*Description of the task*
In the entries below, find the line with "Task: Expand the Para file dropdown" and the line with "Click the third". Return those two lines and all lines between them, exactly.

*Given data*
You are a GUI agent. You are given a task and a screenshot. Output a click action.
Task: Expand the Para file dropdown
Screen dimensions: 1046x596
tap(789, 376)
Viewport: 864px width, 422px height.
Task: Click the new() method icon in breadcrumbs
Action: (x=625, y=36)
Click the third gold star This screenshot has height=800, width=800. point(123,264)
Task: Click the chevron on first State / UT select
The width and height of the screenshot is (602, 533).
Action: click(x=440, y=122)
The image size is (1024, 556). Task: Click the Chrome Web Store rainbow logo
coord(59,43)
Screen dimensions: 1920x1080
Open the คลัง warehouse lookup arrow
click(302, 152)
==
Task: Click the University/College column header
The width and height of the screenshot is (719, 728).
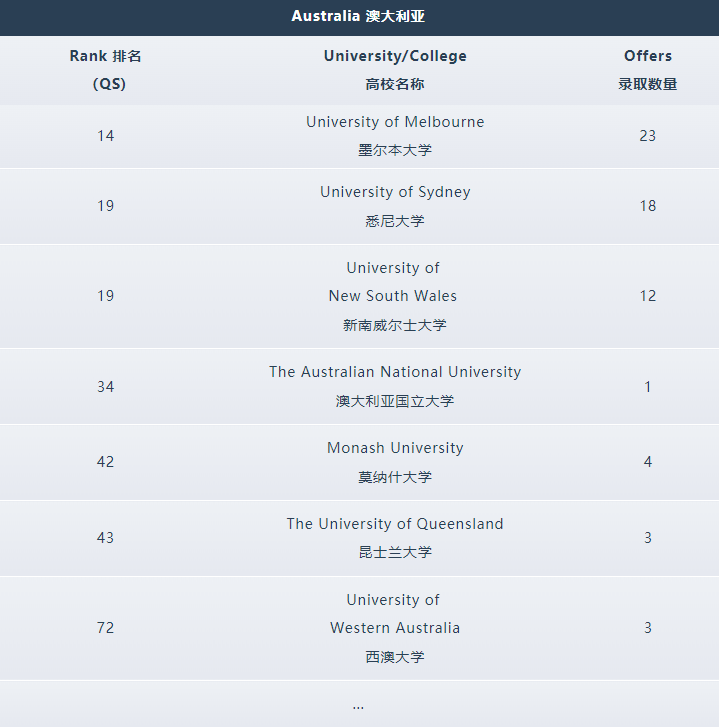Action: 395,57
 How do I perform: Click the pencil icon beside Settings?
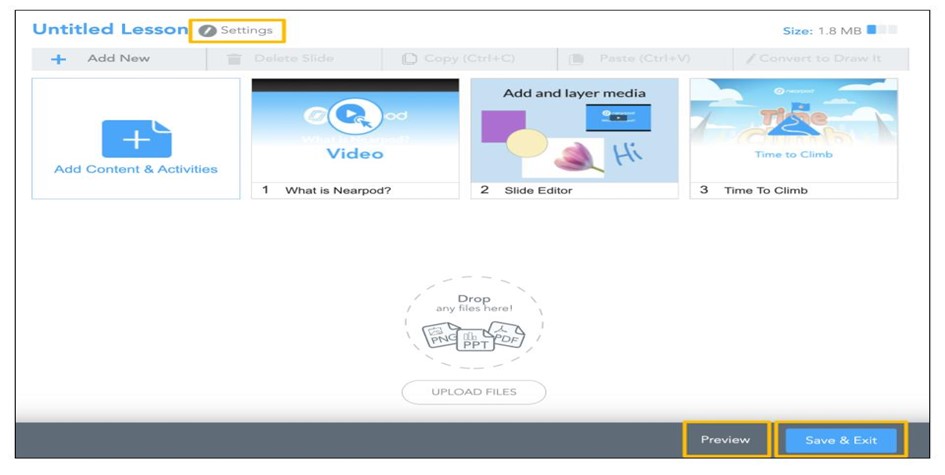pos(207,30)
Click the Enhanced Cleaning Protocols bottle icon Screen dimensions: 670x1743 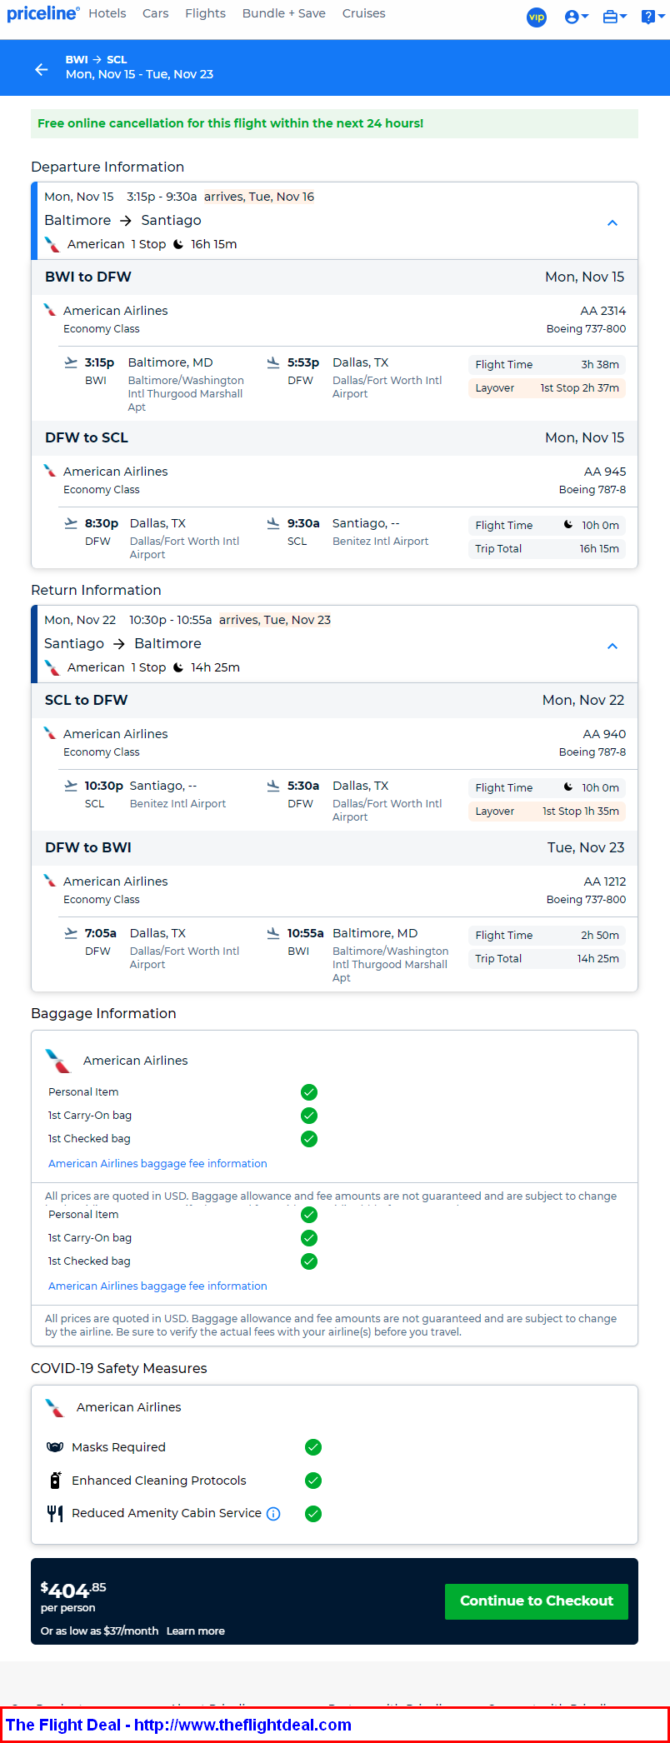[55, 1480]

*Reply*
Task: Expand the Para file dropdown
Screen dimensions: 1046x596
tap(789, 376)
Viewport: 864px width, 422px height.
Task: Click the new() method icon in breadcrumbs
Action: (x=625, y=36)
Click the third gold star This screenshot has height=800, width=800. point(123,264)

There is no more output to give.